Introduction

This milestone report is for the Coursera Capstone Project which aims to build a Text Predictor Application. The report describes the current progress of the project. Among the things that have already been done are the extraction of the training data set, initial description, sampling and then cleansing of the data. Exploratory analysis of the data has also been done .

Characteristics of the Dataset

The dataset used for analysis has been derived from this link: https://d396qusza40orc.cloudfront.net/dsscapstone/dataset/Coursera-SwiftKey.zip..

if (!file.exists("Coursera-SwiftKey.zip")) {
  download.file("https://d396qusza40orc.cloudfront.net/dsscapstone/dataset/Coursera-SwiftKey.zip")
  unzip("Coursera-SwiftKey.zip")
}

The unzipped file has 4 major groups: English, Russian, German and Finish. Since this app will focus only on English we only consider that group. The folder has three text sources : blogs, news, and twitter. The entire set has about 4 million lines and 1 Billion words.

library(knitr)
library(stringi)

blogData <- readLines("final/en_US/en_US.blogs.txt", encoding = "UTF-8", skipNul = TRUE)
newsData <- readLines("final/en_US/en_US.news.txt", encoding = "UTF-8", skipNul = TRUE)
twitterData <- readLines("final/en_US/en_US.twitter.txt", encoding = "UTF-8", skipNul = TRUE)

bloglength <- length(blogData)
newslength <- length(newsData)
twitterlength <- length(twitterData)

blogsize <- file.info("final/en_US/en_US.blogs.txt")$size / 1024 ^ 2
newssize <- file.info("final/en_US/en_US.news.txt")$size / 1024 ^ 2
twittersize <- file.info("final/en_US/en_US.twitter.txt")$size / 1024 ^ 2     

blogwords <- stri_count_words(blogData)
newswords <- stri_count_words(newsData)
twitterwords <- stri_count_words(twitterData)
tablesource<- data.frame(Dataset = c("blogs", "news", "twitter"),
           File_size_MB = c(blogsize, newssize, twittersize),
           Num_lines = c(bloglength, newslength, twitterlength),
           Num_words = c(sum(blogwords), sum(newswords), sum(twitterwords)),
           Mean_words = c(mean(blogwords), mean(newswords), mean(twitterwords)))


kable(tablesource)
Dataset File_size_MB Num_lines Num_words Mean_words
blogs 200.4242 899288 37546246 41.75108
news 196.2775 1010242 34762395 34.40997
twitter 159.3641 2360148 30093410 12.75065
print(paste("The total number of words in the set is ", sum(blogwords)+ sum(newswords)+sum(twitterwords)))
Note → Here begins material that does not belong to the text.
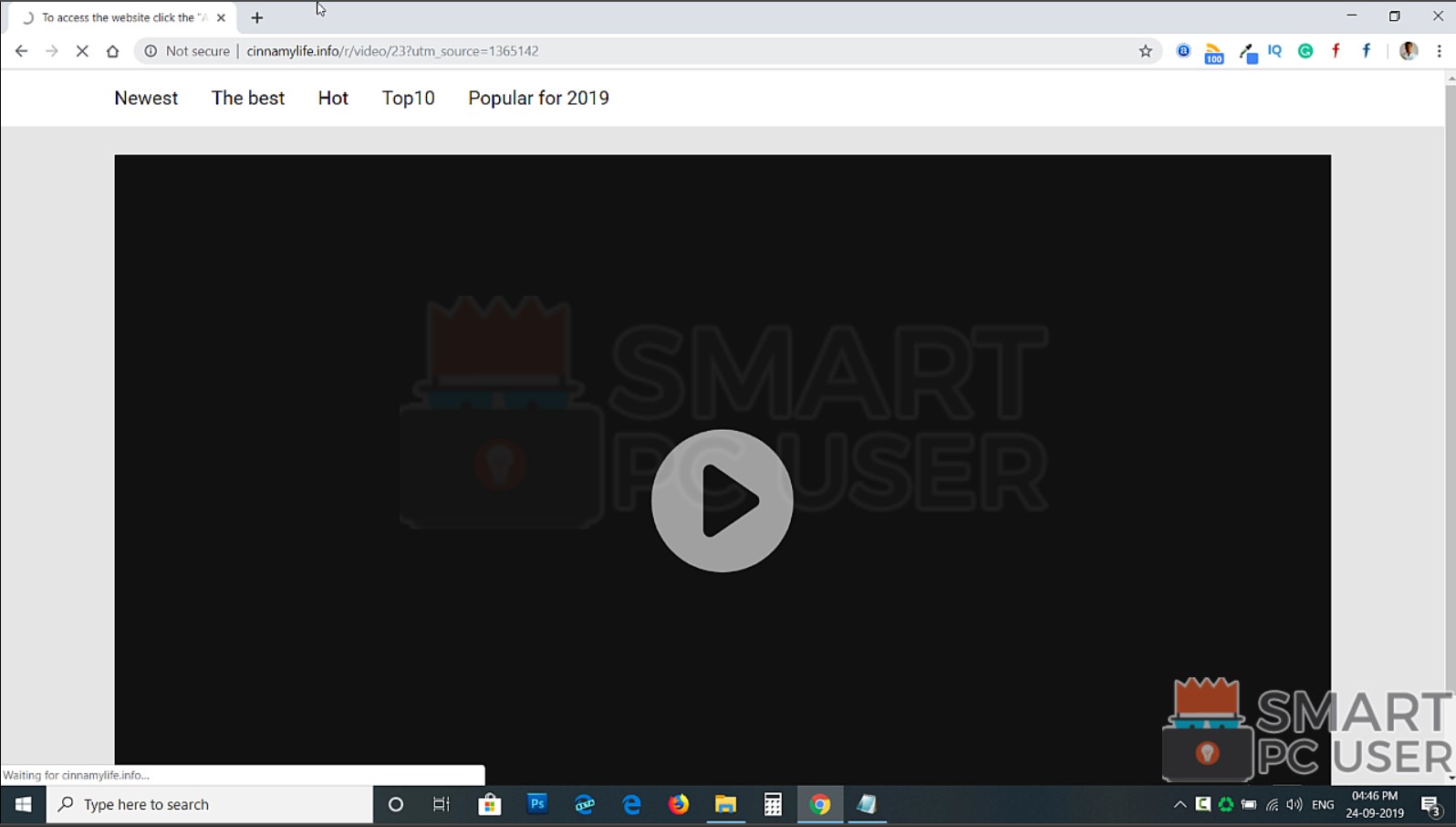Navigate back to the previous page

coord(21,51)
[1] “The total number of words in the set is 102402051”

Sampling and Cleansing

The entire set is cumbersome. We sample only 1% from each set so that it will be more manageable to work.
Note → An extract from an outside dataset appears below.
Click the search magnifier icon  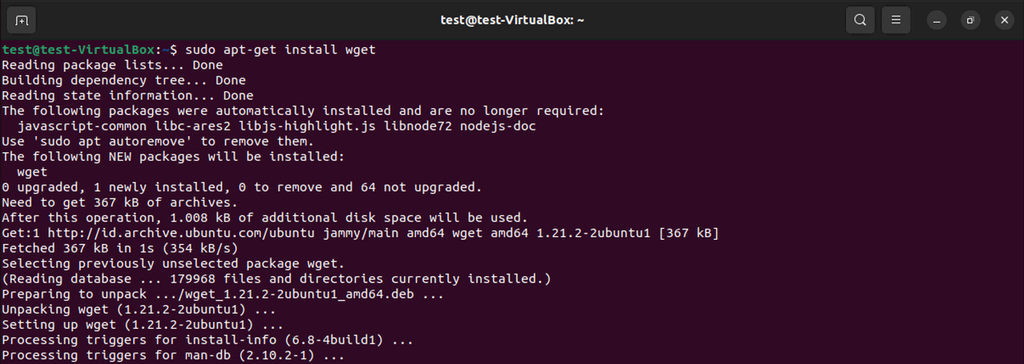pyautogui.click(x=860, y=20)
The sample set is cleansed in terms of removal of numbers, whitespaces, punctuations. The words also have been converted into lowercases.

library(tm)
library(stringi)
library(stringr)
library(ggplot2)
library(dplyr)
library(ngram)

set.seed(1202)
blogsSample <- sample(blogData, length(blogData)*0.01)
newsSample <- sample(news, length(news)*0.01)
twitterSample <- sample(twitter, length(twitter)*0.01)
twitterSample <- sapply(twitterSample, function(row) iconv(row, "latin1", "ASCII", sub=""))
text_sample  <- c(blogsSample,newsSample,twitterSample)

write(text_sample,"textsample.txt")
file1a <- file("textsample.txt", "rb")
text_sample <- readLines(file1a, encoding="UTF-8")
close(file1a)

toSpace <- content_transformer(function(x, pattern){gsub(pattern, " ", x)})

preprocessCorpus <- function(corpus){
  # Helper function to preprocess corpus
  corpus <- tm_map(corpus, toSpace, "/|@|\\|")
  corpus <- tm_map(corpus, content_transformer(tolower))
  corpus <- tm_map(corpus, removeNumbers)
  corpus <- tm_map(corpus, removePunctuation)
  corpus <- tm_map(corpus, removeWords, stopwords("english"))
  corpus <- tm_map(corpus, stripWhitespace)
  return(corpus)
}

trialdata <- VCorpus(VectorSource(text_sample))
trialdata2<-preprocessCorpus(trialdata)

The number of lines in the text sample is 42,695 which is about 1% of the original set.

Creating Word Groupings and Frequencies

We look at the frequency of words appearing in the sample. We take a look at the individual words, the bigrams (in 2’s), trigrams (in 3’s) and quadgrams (in 4’s). For unigrams we check the word frequencies excluding the stop words (or commonly used words such as ‘the’, ‘a’, and ‘in’ ). For phrase search we include the stop words. There have been challenges encountered using the RWeka package. As an alternative the ngram package was used. Below is a sample code used to tokenize and graph the resulting frequencies.

freq_frame <- function(tdm){
  # Function to convert a term document matrix into words and associated frequencies
  freq <- sort(rowSums(as.matrix(tdm)), decreasing=TRUE)
  freq_frame <- data.frame(word=names(freq), freq=freq)
  return(freq_frame)
}

NgramTokenizer <- function(x) {unlist(lapply(ngrams(words(x), 1), paste, collapse = " "), use.names = FALSE)}

tdm <- TermDocumentMatrix(trialdata2, control = list(tokenize = NgramTokenizer))
tdm1 <- removeSparseTerms(tdm, 0.9999)
freq1_frame <- freq_frame(tdm1)

top20<-freq1_frame[1:20,]

ggplot(top20, aes(x=reorder(word,freq), y=freq, fill=freq)) +
  geom_bar(stat="identity") +
  theme_bw() +
  coord_flip() +
  theme(axis.title.y = element_blank()) +
  labs(y="Frequency", title="Most common words in text sample")

Exploratory Analysis

The top 20 most common unigrams (excluding stop words)

The top 20 most common bigrams (including stop words)

The top 20 most common trigrams (including stop words)

The top 20 most common 4-grams (including stop words)

Next Steps

The next step of this project is to store the word frequencies in a data set. The frequency data tells us the probability of the word group appearing. For example if the user inputs “the end of”, there is a very high probability that the next word is “the” since the “the end of the” is the highest ranking quadgram. The value of the most frequent quadgram has dropped to 70 (vs 4000+ in bigram) in so the database might consider only up to quadgram. The balance between accuracy and speed will be evaluated once the Shiny application is built.

end of the report